Di fatto questo ci dimostra come è vero che in Lussemburgo si guadagni molto più che in Italia, ma anche che il valore degli stipendi è proporzionato al costo della vita. Basti pensare appunto che secondo il Cls per condurre una vita dignitosa serve uno stipendio di almeno 3.411,62 euro, poco più della metà di quello che è l’attuale salario medio lordo.

L’importanza di una giusta retribuzione

Il caso del Lussemburgo ci offre uno spunto di riflessione importante sul tema della giusta retribuzione e dell’equità salariale. Anche in un contesto dove i salari sono significativamente più alti rispetto alla media italiana, il dibattito si concentra su quanto questi siano effettivamente sufficienti per mantenere un adeguato potere d’acquisto, alla luce del costo della vita.

La direttiva europea punta a promuovere proprio questo equilibrio, spingendo ogni Stato membro a valutare i salari minimi non solo come importi fissi, ma come valori capaci di rispondere puntualmente a parametri economici aggiornati.

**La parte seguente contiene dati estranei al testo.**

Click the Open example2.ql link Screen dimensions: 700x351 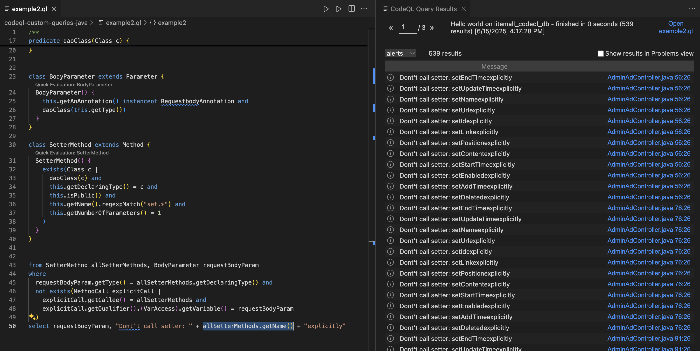point(676,27)
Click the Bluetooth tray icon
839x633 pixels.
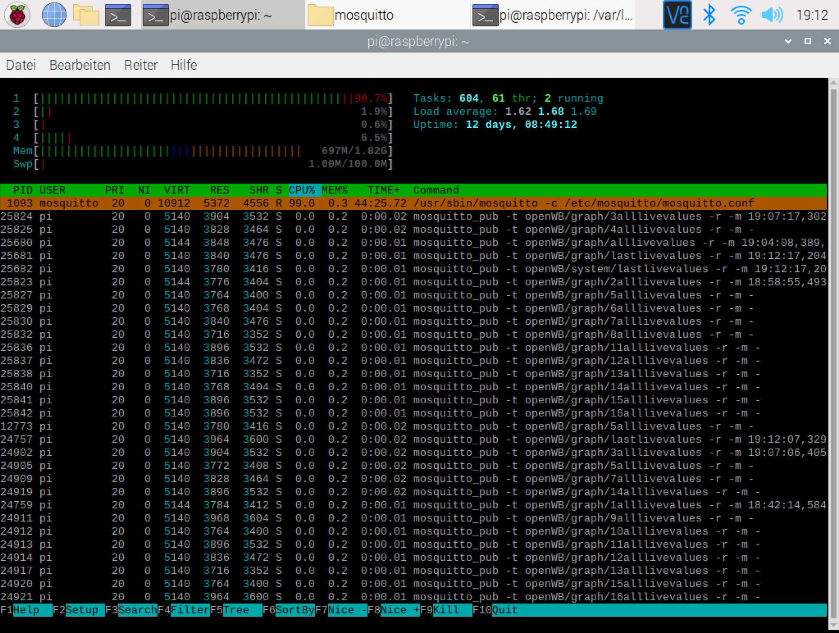[709, 15]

Per l’Italia, il confronto con i modelli esteri ci ricorda la necessità di discutere su come tutelare meglio i lavoratori e rispondere a esigenze che, benché diverse per contesto, risultano condivise nell’Unione Europea: la dignità e l’equità economica.

Un dibattito che sembra sia stato rinviato però a data da destinarsi: nonostante nel bocciare la proposta di legge sul salario minimo siano stati dati al governo Meloni 6 mesi di tempo per pensare a quelle misure necessarie a rafforzare la contrattazione collettiva così da garantire a ogni lavoratore uno stipendio dignitoso, a oggi non ci sono stati ancora passi significativi verso questa direzione.